Pete’s second day of caving took him to Natural Well Cave in a residential community with a small 15-foot-by-15-foot entrance and no water running in. He rappelled onto a bunch of fallen trees and travelled downslope from there. It led to a small crawling passage that eventually opened to a tall room (over 150 feet high) with a small waterfall. Pete offered a safety note about the trip out.

Pete’s final caving day led him to Stephen’s Gap Cave, a cave with a key-coded parking area. As Pete’s team hiked to enter the cave, they passed a stream plunging into a cave entrance. A little old lady could walk into the second entrance, but Pete’s team took the time to rig and rappel into the entrance down through the heavy spray of a waterfall. Through a series of rope pulldowns, the team descended into a fast-moving stream passage and soaked the cavers. They exited through the first cave entrance.
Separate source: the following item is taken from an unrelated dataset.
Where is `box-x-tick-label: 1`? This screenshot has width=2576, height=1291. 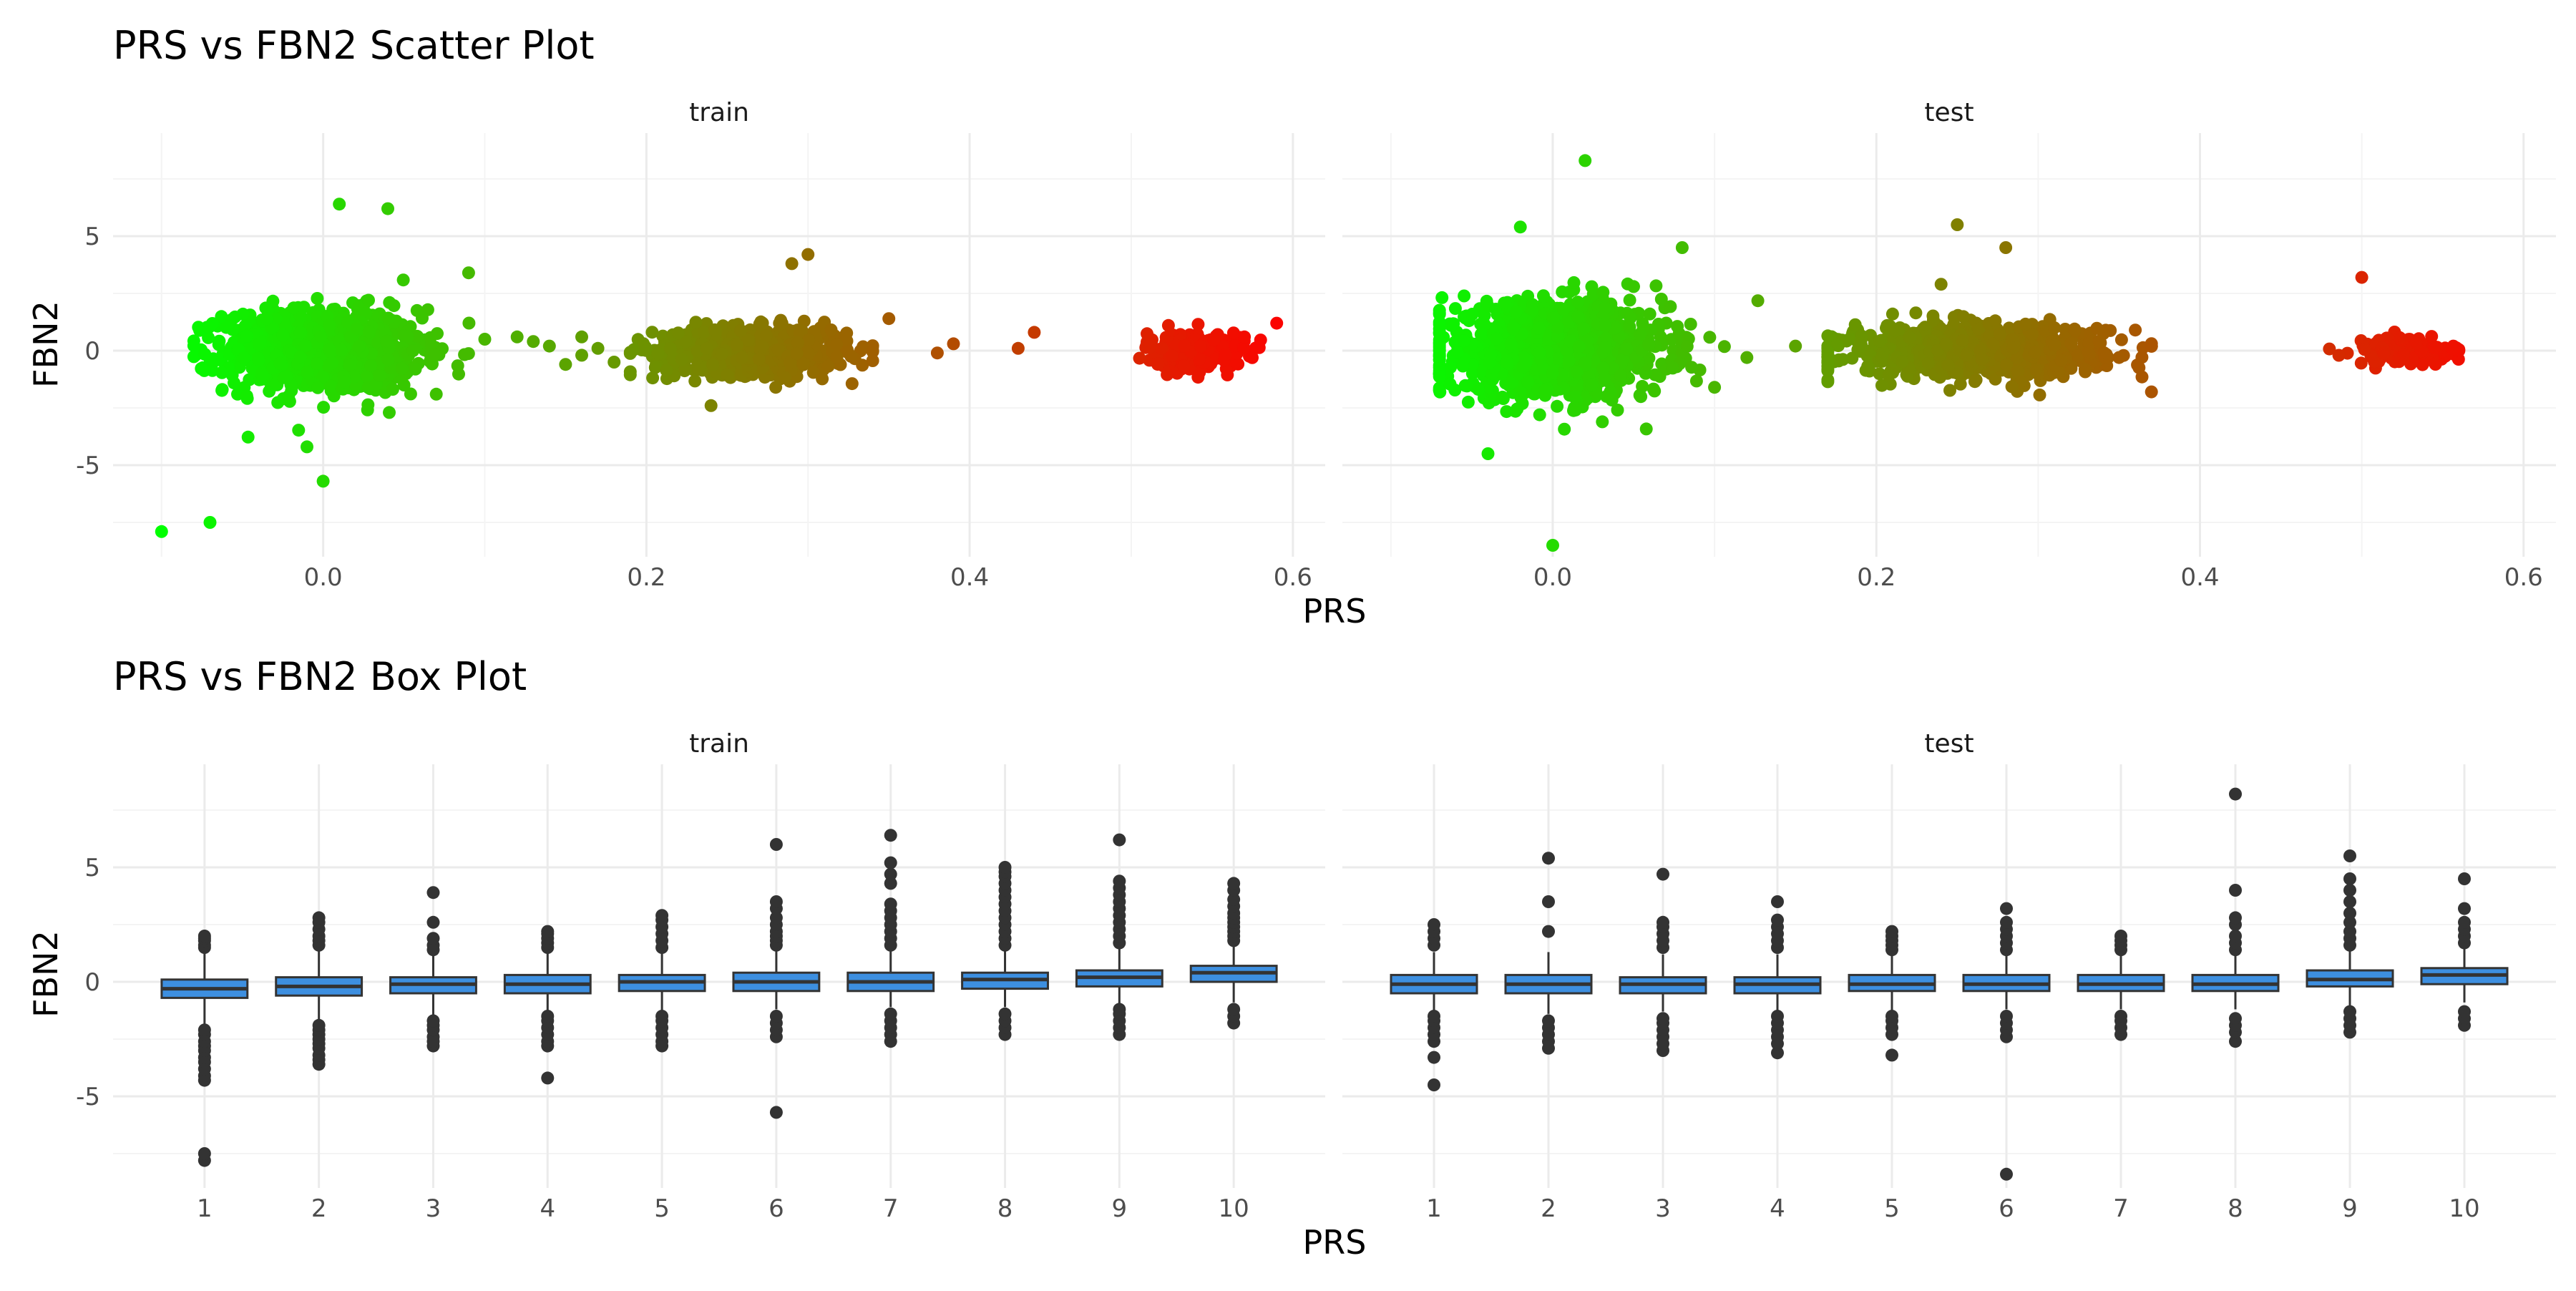 box-x-tick-label: 1 is located at coordinates (1434, 1208).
Zeke then led the TriTrog officer nomination process, and only a single person was nominated for each position. The entire slate was accepted by acclimation, and the other members offered congratulations to the new TriTrog officers:

Chair: Zeke Van Fossen

Vice Chair: Louis Le

Webmaster: Taylor Tibbs

Treasurer: Mike Broome

Secretary: Emily Graham

Zeke mentioned his plans to deliver a program about scenarios in the future.

Discussion turned to the cat formation in southwest Virginia before the meeting closed.

In virtual attendance: Carlin Kartchner, Taylor Tibbs, Stephan Francke, Louis Le, April Nieuwkoop, Mark Daughtridge, Mike Broome, Diana Gietl, Pete Hertl, Lisa Lorenzin, Zeke Van Fossen, Jackson Lemons, Ken Walsh, Martin Groenwegen, Zafir, and Emily Graham

Peter parked at the fairgrounds to witness the eclipse.

When introducing themselves, attendees were asked to name underground cave-adapted creatures they had seen (in real life or on television [no sci fi/fantasy]). The list included crawfish, a translucent salamander in Rehoboth Church Cave, fish in a pool losing pigment, insects with long antenna, bats, swifts, blind fish, Florida cave life (fish and salamanders), jumping teens, troglophile, albino exauto, grotto sculpins, and crayfish too small to eat.

Peter discussed his upcoming trip to Golondrinas Cave in Mexico.

Officers conducted a Zoom poll, and the meeting attendees chose to donate to West Virginia Cave Conservancy again this year as a charity.

The grotto currently has four helmets and lights for loan to members. Mike will take recommendations from members about what replacements should be bought and will later focus on possible purchases for the grotto. Discussion of lamps commenced. The Black Diamond brand lamps (Icon) did not last long because the casings broke too easily. Let Diana know if you have recommendations for camping lanterns inside a tent. 

The recommendations included a discussion about eneloop rechargeable batteries that do not corrode.

We discussed the NCRC callout list, and Ken forwarded the email to the grotto members.

No one had trip reports to share, and the next upcoming trip announced will be the Spring Restoration field camp on April 23. Hopefully members will enjoy some caving camaraderie before then.

Zeke Van Fossenn shared a fascinating program entitled Troglomorphy and Cave Fishes. It sparked many questions and references to old musical bands (Dire Straits and Styx).